Why ML Frameworks matter for Machine Learning Engineers
ML frameworks turn ideas into reliable, production-ready systems. As a Machine Learning Engineer, you use frameworks like scikit-learn, PyTorch, and TensorFlow to build reproducible pipelines, tune models, deploy artifacts, and explain predictions. Mastering them means you can move fast, avoid data leakage, and deliver models that are measurable, maintainable, and ready for real users.

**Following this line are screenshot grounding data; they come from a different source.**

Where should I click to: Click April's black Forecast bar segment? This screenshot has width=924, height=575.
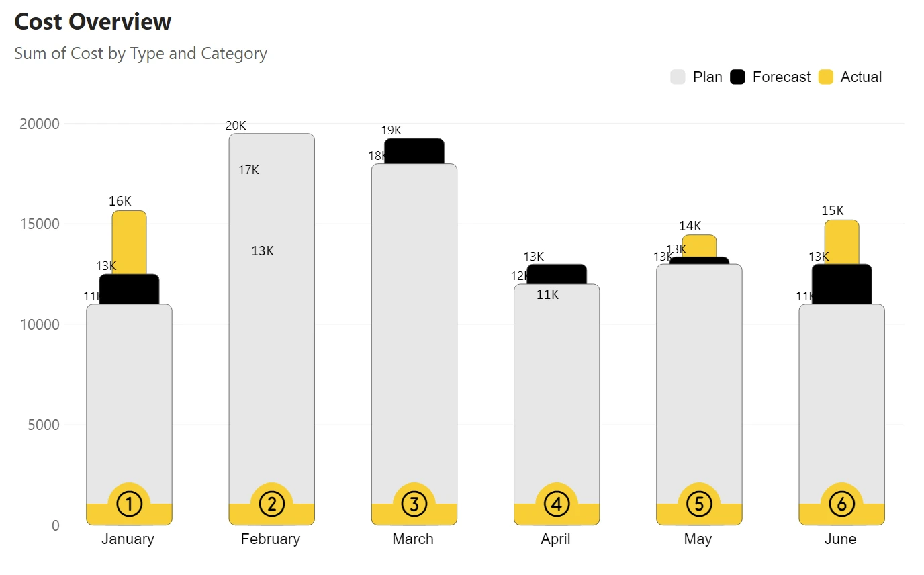pos(557,274)
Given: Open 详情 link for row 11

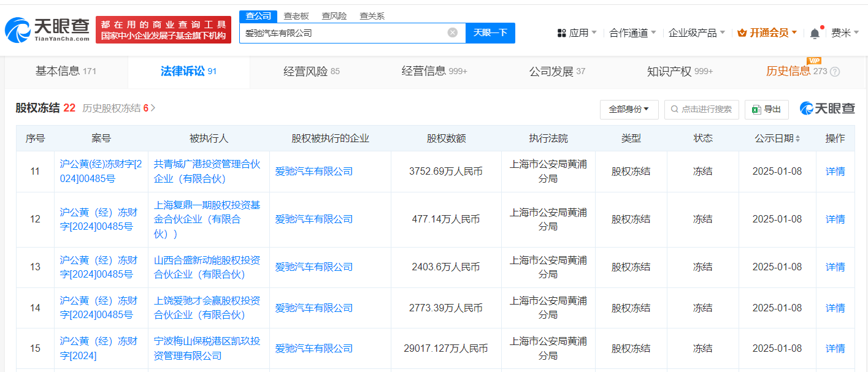Looking at the screenshot, I should pyautogui.click(x=835, y=172).
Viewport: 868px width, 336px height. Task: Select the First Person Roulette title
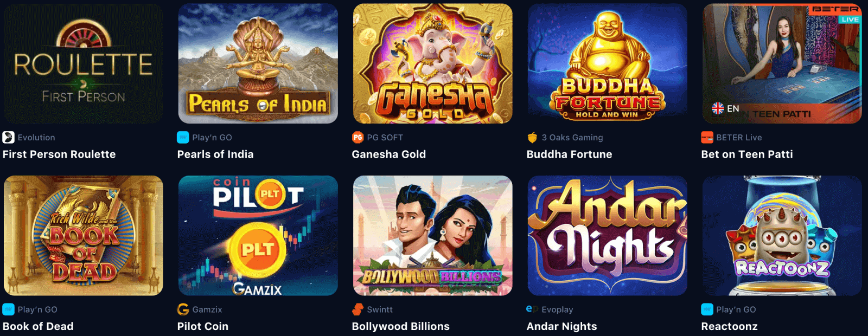[59, 154]
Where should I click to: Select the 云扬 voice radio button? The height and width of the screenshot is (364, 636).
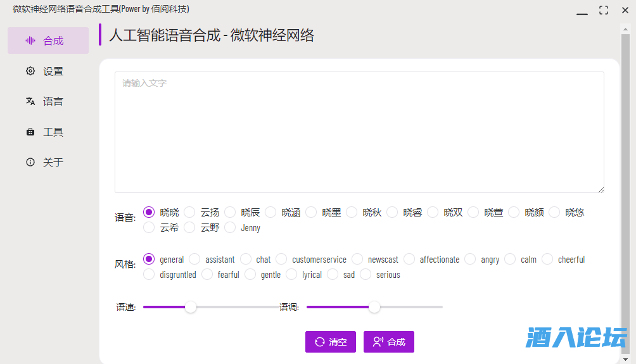click(190, 212)
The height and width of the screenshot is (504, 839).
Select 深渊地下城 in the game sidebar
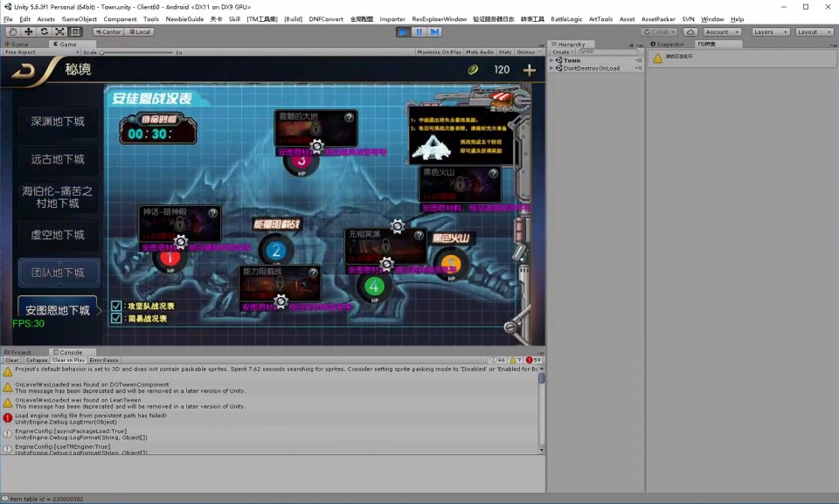(x=58, y=121)
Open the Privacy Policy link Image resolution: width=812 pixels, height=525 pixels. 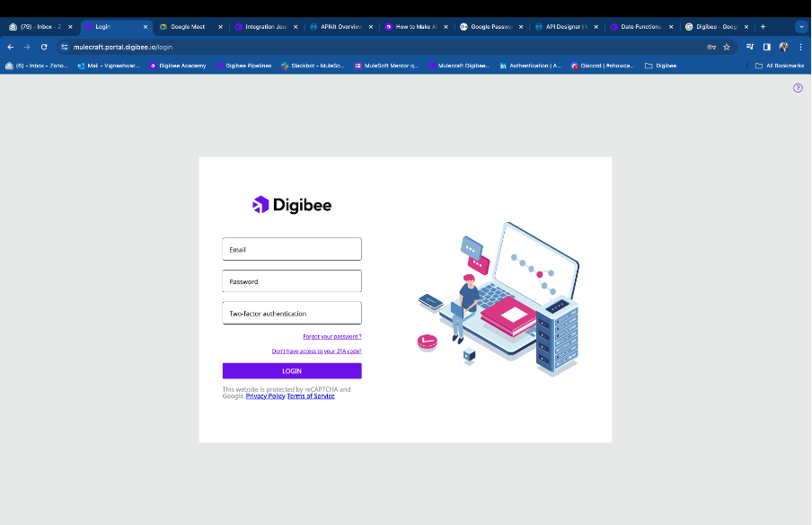click(x=265, y=396)

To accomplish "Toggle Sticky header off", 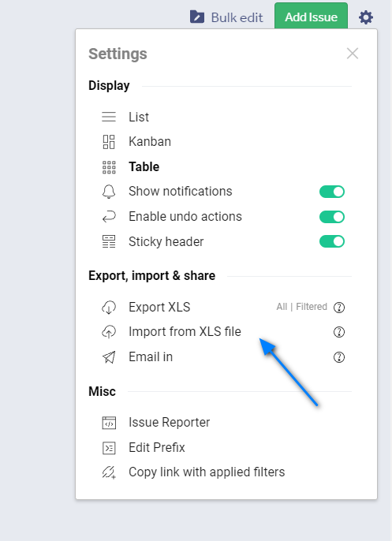I will [x=332, y=241].
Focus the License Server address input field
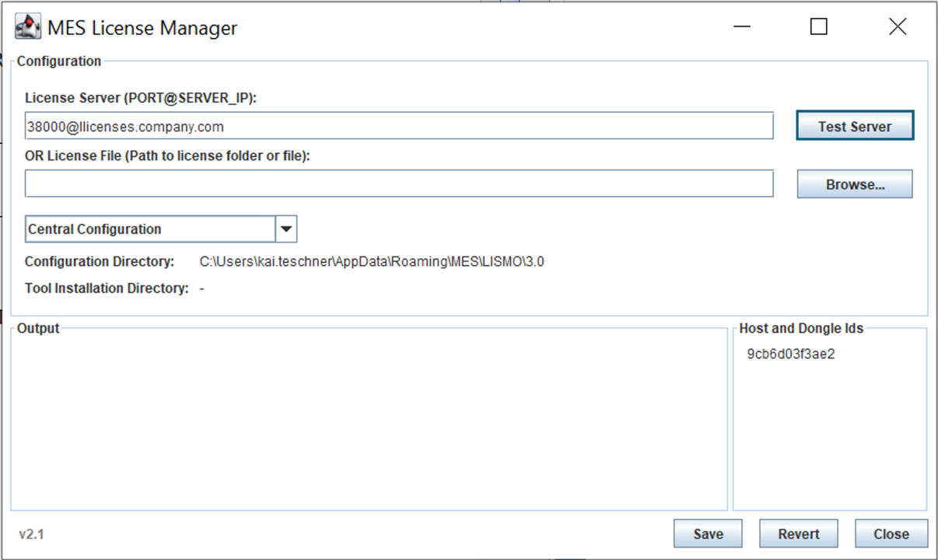Screen dimensions: 938x560 click(398, 126)
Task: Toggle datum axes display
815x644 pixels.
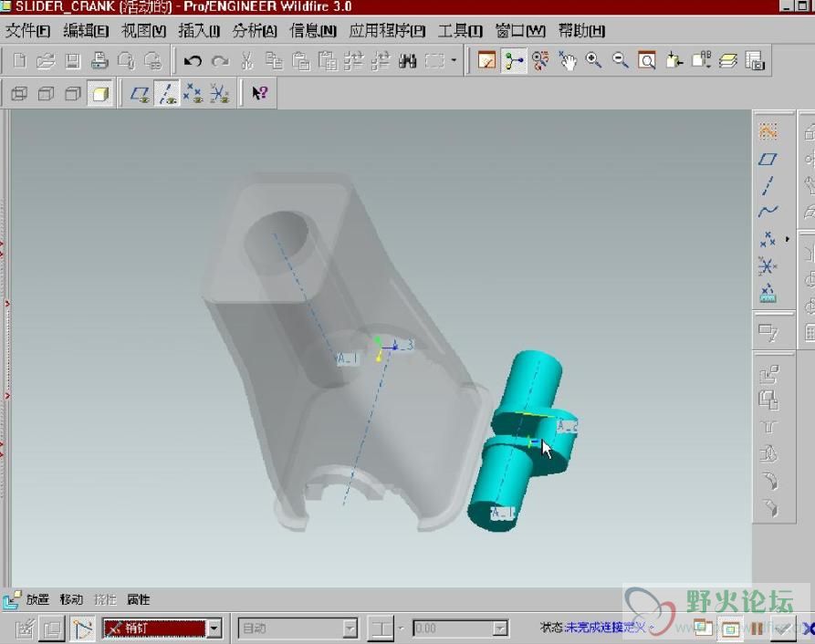Action: click(x=166, y=93)
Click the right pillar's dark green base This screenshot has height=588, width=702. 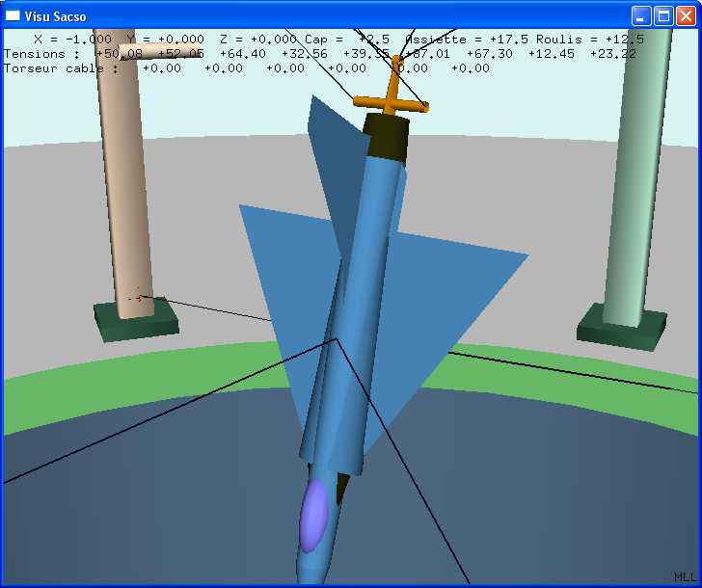coord(622,328)
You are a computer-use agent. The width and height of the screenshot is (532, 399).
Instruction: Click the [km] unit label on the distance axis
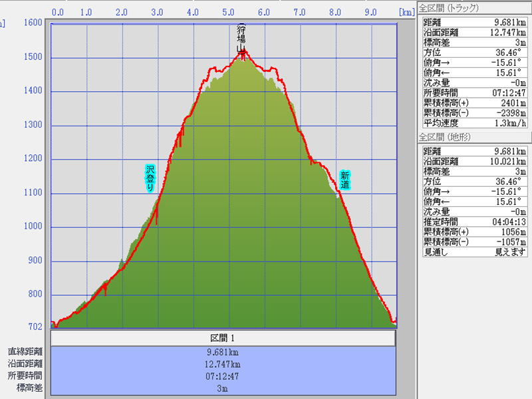[406, 12]
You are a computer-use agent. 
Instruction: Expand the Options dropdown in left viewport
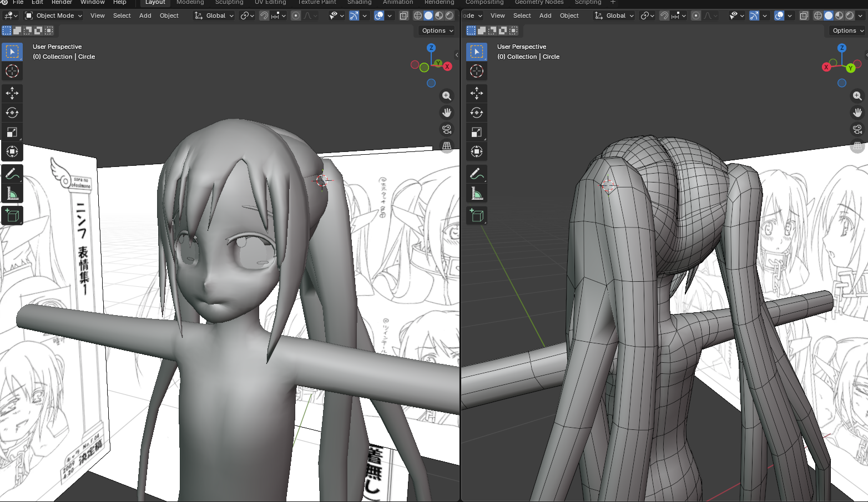(x=437, y=31)
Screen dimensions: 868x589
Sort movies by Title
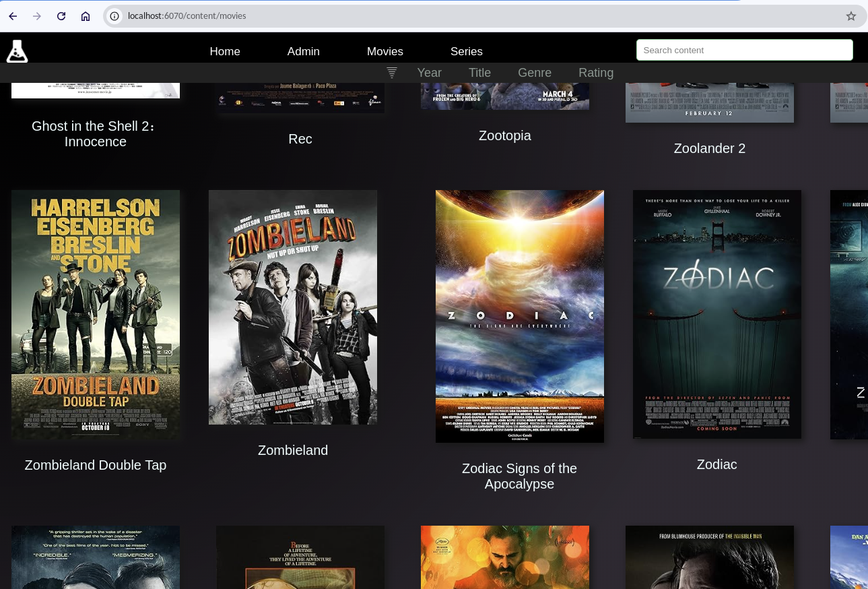(x=479, y=73)
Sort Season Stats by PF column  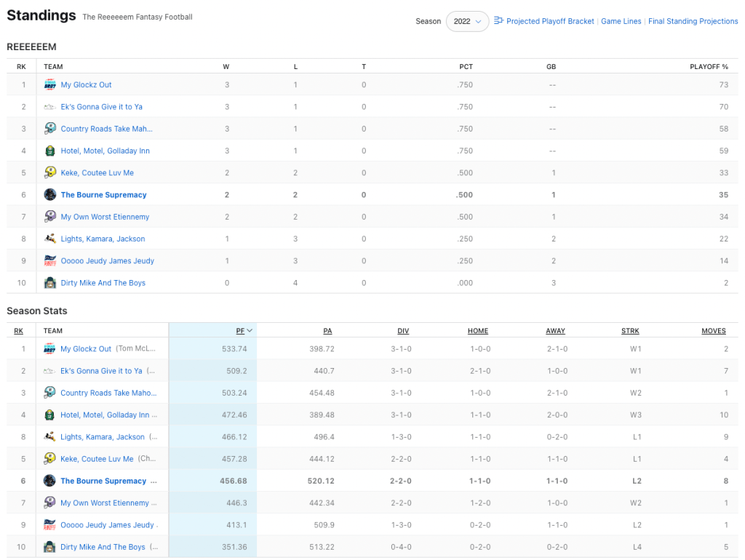[239, 331]
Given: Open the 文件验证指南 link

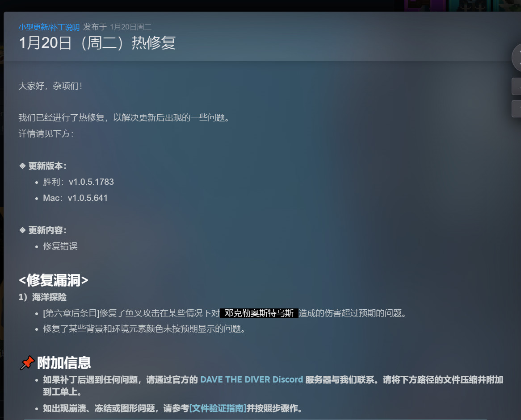Looking at the screenshot, I should [x=218, y=408].
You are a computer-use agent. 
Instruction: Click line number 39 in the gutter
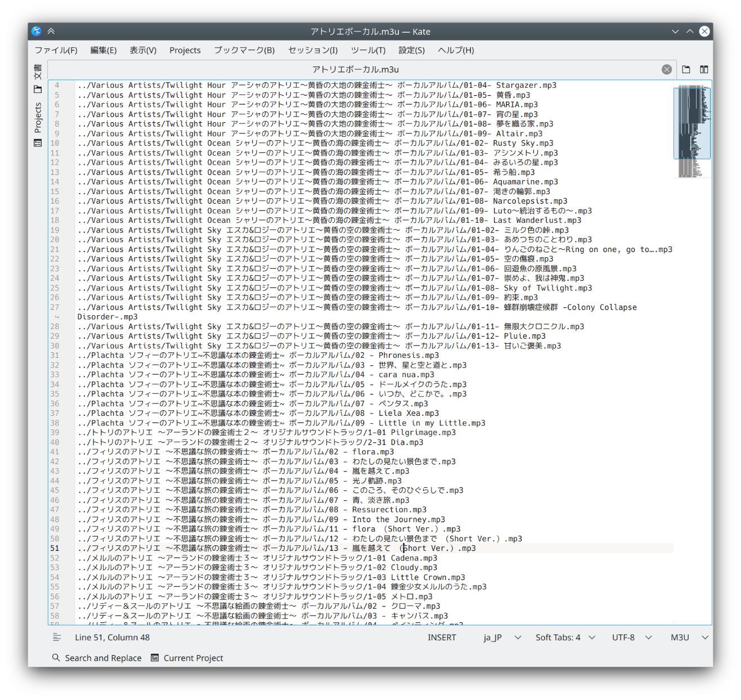(x=55, y=433)
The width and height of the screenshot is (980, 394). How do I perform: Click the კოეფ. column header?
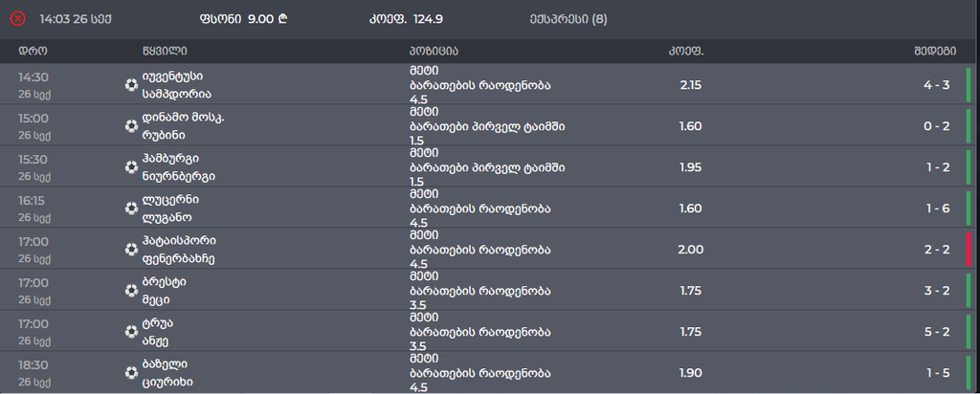point(686,51)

- Ship end-to-end pipelines with consistent preprocessing and inference.
- Run cross-validation at scale and compare models fairly.
- Handle imbalanced data and tune thresholds for real metrics.
- Persist artifacts for deployment and governance.
- Offer feature importance and basic explainability to stakeholders.
Practical roadmap
- Build a simple sklearn Pipeline with preprocessing + a baseline model. Keep it end-to-end.
- Add ColumnTransformer to handle numeric, categorical, and date features correctly.
- Introduce cross-validation and pick metrics that reflect business goals (e.g., ROC AUC, PR AUC, F1).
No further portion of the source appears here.